Portland Red House KGW 1210-2
KGW
'Red House' in Portland is focus of gentrification protest

PORTLAND, Ore. (AP) — A gentrification protest that has blockaded several city blocks in Portland has stretched into a third day.

Demonstrators on Thursday were dressed in black and wearing ski masks as they stood watch over a house from which a family was evicted in September.

Their makeshift barriers went up Tuesday after officers arrested about a dozen people in a clash over the eviction of the Black and Indigenous family from the home.

The family's supporters, Mayor Ted Wheeler and the developer who now owns the residence on Thursday all said they were working to resolve the situation.

The standoff recalled more than four months of confrontations between police and protesters decrying racial injustice and police brutality that only abated weeks ago.

Mayor Ted Wheeler said the city would not tolerate an “autonomous zone,” a reference to a weeks-long protest in Seattle where protesters essentially took over a several-block area near downtown during racial injustice protests.

Supporters of the Kinney family, the Black and Indigenous family that faced foreclosure, have said the home was unjustly taken through predatory lending practices that target people of color.

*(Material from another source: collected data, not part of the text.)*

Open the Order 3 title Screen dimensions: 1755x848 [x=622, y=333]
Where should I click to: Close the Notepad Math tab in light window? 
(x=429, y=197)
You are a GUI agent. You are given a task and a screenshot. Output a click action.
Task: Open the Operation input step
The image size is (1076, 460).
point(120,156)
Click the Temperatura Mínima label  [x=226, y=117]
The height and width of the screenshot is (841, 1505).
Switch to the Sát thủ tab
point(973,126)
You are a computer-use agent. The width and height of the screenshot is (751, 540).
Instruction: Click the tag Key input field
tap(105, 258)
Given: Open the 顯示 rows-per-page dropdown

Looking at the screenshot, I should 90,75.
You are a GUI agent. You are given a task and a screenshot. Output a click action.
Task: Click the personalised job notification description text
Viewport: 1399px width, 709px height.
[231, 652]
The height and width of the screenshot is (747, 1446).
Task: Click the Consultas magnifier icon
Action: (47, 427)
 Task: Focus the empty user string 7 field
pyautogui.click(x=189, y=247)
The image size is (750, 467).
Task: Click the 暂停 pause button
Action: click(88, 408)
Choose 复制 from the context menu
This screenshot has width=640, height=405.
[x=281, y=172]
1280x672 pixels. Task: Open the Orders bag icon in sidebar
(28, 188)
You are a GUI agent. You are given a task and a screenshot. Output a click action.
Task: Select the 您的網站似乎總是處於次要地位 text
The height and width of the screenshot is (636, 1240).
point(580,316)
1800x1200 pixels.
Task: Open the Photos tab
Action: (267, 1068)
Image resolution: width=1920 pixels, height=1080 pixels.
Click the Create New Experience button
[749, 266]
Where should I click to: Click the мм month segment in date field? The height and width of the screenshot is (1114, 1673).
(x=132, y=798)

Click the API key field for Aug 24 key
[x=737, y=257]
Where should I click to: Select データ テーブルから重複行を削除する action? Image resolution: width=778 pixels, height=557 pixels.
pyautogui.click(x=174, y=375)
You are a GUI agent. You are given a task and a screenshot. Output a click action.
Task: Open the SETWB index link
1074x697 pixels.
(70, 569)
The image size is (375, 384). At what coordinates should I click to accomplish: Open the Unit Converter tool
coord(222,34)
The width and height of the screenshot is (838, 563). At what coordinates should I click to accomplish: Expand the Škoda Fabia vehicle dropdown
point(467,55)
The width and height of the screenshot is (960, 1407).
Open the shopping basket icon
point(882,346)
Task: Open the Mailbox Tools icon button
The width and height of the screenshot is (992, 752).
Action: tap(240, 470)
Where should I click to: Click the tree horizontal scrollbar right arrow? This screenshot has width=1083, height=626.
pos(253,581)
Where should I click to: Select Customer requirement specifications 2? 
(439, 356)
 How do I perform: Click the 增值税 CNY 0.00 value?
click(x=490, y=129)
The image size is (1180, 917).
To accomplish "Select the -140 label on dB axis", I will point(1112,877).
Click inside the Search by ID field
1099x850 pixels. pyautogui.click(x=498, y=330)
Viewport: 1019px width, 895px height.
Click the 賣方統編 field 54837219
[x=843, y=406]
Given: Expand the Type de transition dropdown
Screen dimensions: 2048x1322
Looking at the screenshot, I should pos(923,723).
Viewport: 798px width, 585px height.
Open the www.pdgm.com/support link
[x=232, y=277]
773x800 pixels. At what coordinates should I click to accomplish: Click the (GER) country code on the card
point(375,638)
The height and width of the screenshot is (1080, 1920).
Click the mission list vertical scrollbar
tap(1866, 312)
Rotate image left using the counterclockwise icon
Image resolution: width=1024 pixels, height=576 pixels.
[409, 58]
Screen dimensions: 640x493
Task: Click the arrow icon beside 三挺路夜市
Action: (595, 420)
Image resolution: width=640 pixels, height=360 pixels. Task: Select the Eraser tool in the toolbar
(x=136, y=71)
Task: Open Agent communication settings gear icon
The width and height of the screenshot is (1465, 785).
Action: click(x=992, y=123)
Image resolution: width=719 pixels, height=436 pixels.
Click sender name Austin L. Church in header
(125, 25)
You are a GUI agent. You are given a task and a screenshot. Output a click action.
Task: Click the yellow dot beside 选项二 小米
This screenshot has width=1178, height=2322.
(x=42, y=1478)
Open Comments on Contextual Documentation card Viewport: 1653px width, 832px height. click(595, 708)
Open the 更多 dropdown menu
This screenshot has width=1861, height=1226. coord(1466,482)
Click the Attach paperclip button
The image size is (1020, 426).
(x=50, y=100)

The property sold at auction for $260,000 in 2018, the family said, while private land next door is valued at more than $10 million. The small, maroon-painted property is known as the Red House on Mississippi for its location on North Mississippi Avenue.

On Thursday, the family’s supporters said in a statement that Wheeler’s office had reached out to the Kinney family late Wednesday and promised to “keep it Kinney” in an initial conversation.

The statement implored the mayor to ”call off” the police and sheriff’s deputies who secured the home and made arrests on Tuesday.

“We look forward to continuing that conversation as we move more towards our goal of securing the Red House for the Kinney family and their generations to come,” the family’s statement said.

Wheeler’s office said in a statement that the city was “actively working across bureaus and with partners” to resolve the standoff, but did not confirm having had contact with the family.

The developer who bought the home at auction, Roman Ozeruga with Urban Housing Development LLC, told KGW Thursday that he’s actively looking for a solution.

“We appreciate the opportunity to listen to what people have to say,” Ozeruga said in a statement.

The house that the family was evicted from lies in a historically Black part of Portland that for decades was one of the few areas Black residents could own homes because of racist real estate and zoning laws.

And the 124-year-old home was one of the few remaining Black-owned residences in an area that has rapidly gentrified in the past 20 years.

The family bought the home outright for cash in 1955, but took out a loan against it in 2002 when a 17-year-old son was arrested on felony charges after a car crash. The family has said the loan had a ballooning interest rate, and they refinanced again to attempt to keep up with payments.

A bank finally foreclosed on the property in 2018, but the Kinneys refused to leave. The developer who bought the house at auction filed a lawsuit, and the Kinneys counter-sued, alleging they had been the victims of predatory loan practices.